How can we see a histogram of movies on IMDB with a particular rating? Or how much movies grossed at the box office each month? Or how many movies there are of each genre? These are examples of data aggregation questions, and this lesson will teach us how to answer them.
[00:00] For this episode, we're talking about aggregation. If we care a lot about aggregation, we're going to have a ton of data. There's a big example file for this episode. You can grab it online.
[00:11] Then, what I would do is I would just drop the database that we have. You would obviously never do this to a production database, because you're going to lose everything that you have, but since it's just easy to recreate things this way, we'll create the database. I've been calling mine "Pose Grass 101."
[00:28] Then, you can use the psql command line. We can tell it what database to use. That database is Post Grass 101. We can tell it to read a file. Just link to wherever you have that file downloaded and this will run those statements in Post Grass. This is a really nice way to share commands with people quickly.
[00:47] We can see this copied in almost 59,000 rows. We can see a lot of the data here that was inserted. Now that we've hopped back into our SQL program, we're going to select the count from the movies. We see that's the same thing. We can take a look at what they look like, but since we have this many movies, I really strongly encourage you to enforce a pretty strict limit on this.

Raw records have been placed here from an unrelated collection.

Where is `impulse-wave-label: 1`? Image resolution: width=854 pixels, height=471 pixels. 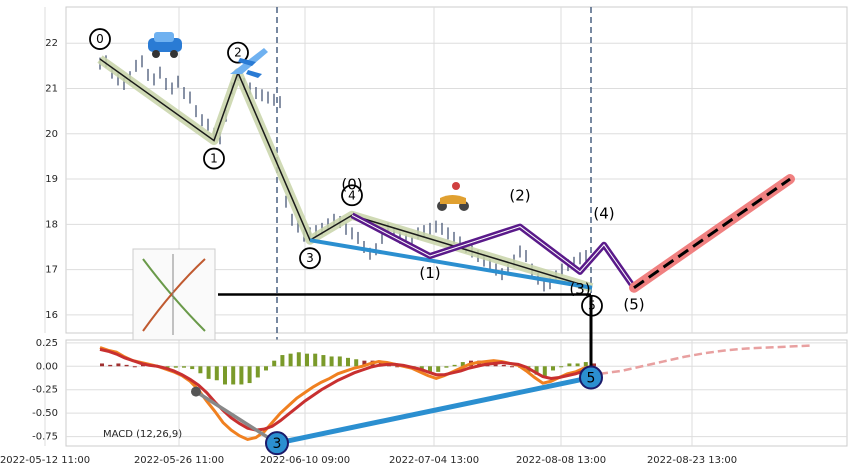 impulse-wave-label: 1 is located at coordinates (214, 159).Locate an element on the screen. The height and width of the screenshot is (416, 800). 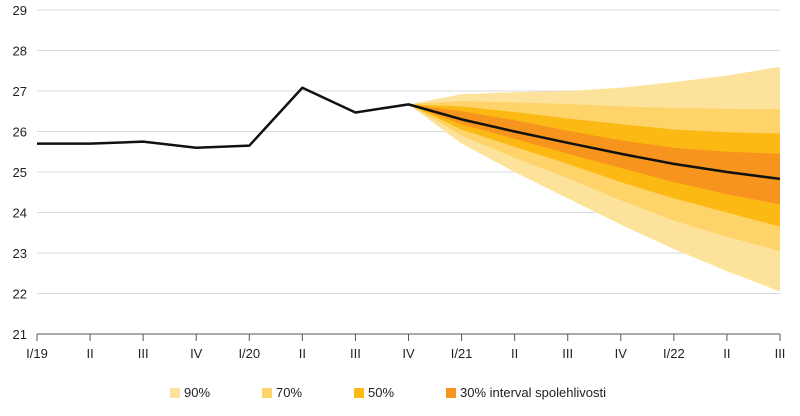
legend-item: 70% is located at coordinates (282, 392).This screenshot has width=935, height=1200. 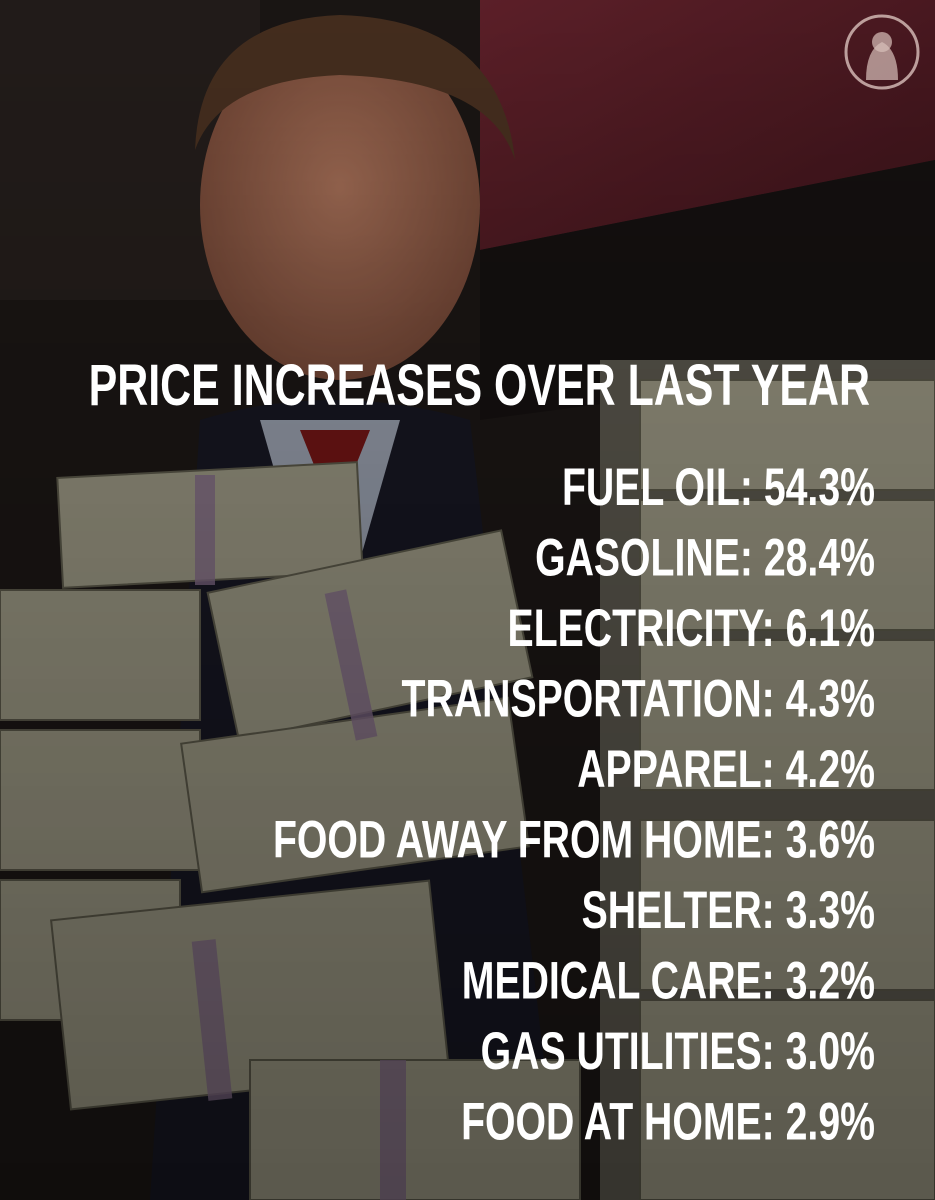 I want to click on price-item: ELECTRICITY: 6.1%, so click(x=692, y=628).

[01:13] This is going to cause the query to return pretty fast. It returned within less than half a millisecond. Not too bad. This will let us look at the data without causing a lot of contention on the database, which is really important so long as it's not a production database.

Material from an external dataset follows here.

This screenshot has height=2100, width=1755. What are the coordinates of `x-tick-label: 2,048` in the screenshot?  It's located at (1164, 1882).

[01:29] This is just something you're messing around with. By all means, do whatever you want with it. The limits are very important when you're working with a lot of data and that data is mission critical data.
[01:40] An aggregation is defined by the group by clause. We can group by the rating. For instance, we see the rating is going to be from zero to 10 and it's a decimal. The first thing we're going to see is this error. It says we need the movies that ID column to appear in the group by clause. We didn't group by the ID, but we selected everything. That's what it's mad about.
[02:08] Instead, what we're going to do is select the rating. We're just going to select the rating. This is...oh my God, it's in all kinds of a crazy order. We don't love that. Let's also add an order by clause. We can say order by one, which is the first column. This is the same as saying order by rating, but we'll say order by one. These will now be in order.
[02:32] We can see that basically what this did, despite the fact that there were so many records here, this essentially limited to all of the distinct values. There's only one record for each of these values here. That's an important thing to note about aggregations, that the group by clause is limiting to distinct values.
[02:52] We want to ask questions about each individual distinct value. What we're going to do here is say we want to see maybe for the rating how many movies are there for each rating. This gives us the list.
[03:09] Honestly, even for me, this is a little bit too much information. I want to just see a histogram of the information roughly. Now, we're going to group by round rating. Order by one is even better used now, because we don't have to type this everywhere.
[03:28] We could even do group by one, just FYI in case you don't want to have to use that everywhere. Now, what we're going to see is more of the actual picture of the data, the histogram of it. There are 272 movies here that have one star, 1,200 almost 1,300 that have two stars, etc.
[03:50] What this is doing is it's allowing us to aggregate on a particular distinct field and ask some question about all the underlying data there. Aggregations are really nice when all of the information is in a single field like this.
[04:06] Let's take a look at what happens though when they're spread across different fields. We see here we have a Boolean column for each of these fields that determine whether it's an action, animation, comedy, drama, documentary, etc.
[04:21] What's the genre? Basically, we could boil this down into a single column that says which genre it is. This isn't something that the group by clause is going to let us do right now. Ultimately, we want to see a histogram of that data, as well.
[04:35] What I want to introduce you to now is a case statement. You're probably familiar with a case statement from elsewhere, but we say when action equals true, then-this is going to be action-else is going to be other.
[04:50] Right now, just to show you what this looks like, and let's also select maybe the title. This is a little obvious. Yeah, this makes sense. We have a bunch of different other columns in here, because we simply haven't mentioned them yet. We could also say when animation is true, then it's animation. We can see we've got some animation ones now.
[05:15] I'm just going to go ahead and paste in the rest of these values for us here. We can see that some of them still IMDB didn't give any kind of ranking to, we don't have that information. Some of them are in fact other, but for most of these, we see this.
[05:32] What we have here is this case column, which is weird. Remember, we can rename it. We're going to rename this as genre, so now we have a genre column. This is kind of an unwieldy table to deal with, so I also want to introduce you to the width statement. This is going to create another temporary table for us to use.
[05:54] We'll say with genres as, and we'll take our select statement here and we'll just indent it, it's obvious that this is different. We'll back up here. Now, we have this new genres table to play with and a new query below here.
[06:08] Let's say select star from genres. We'll say we're going to group by the genre column, which is right here. Let's say genre and count. We'll order by one, as well. Now, we have a histogram of our genres. Pretty cool.
[06:34] Here, we see we still have the limit 100, which is why these numbers are so low, but if we remove that, now, we start to see a histogram of this data.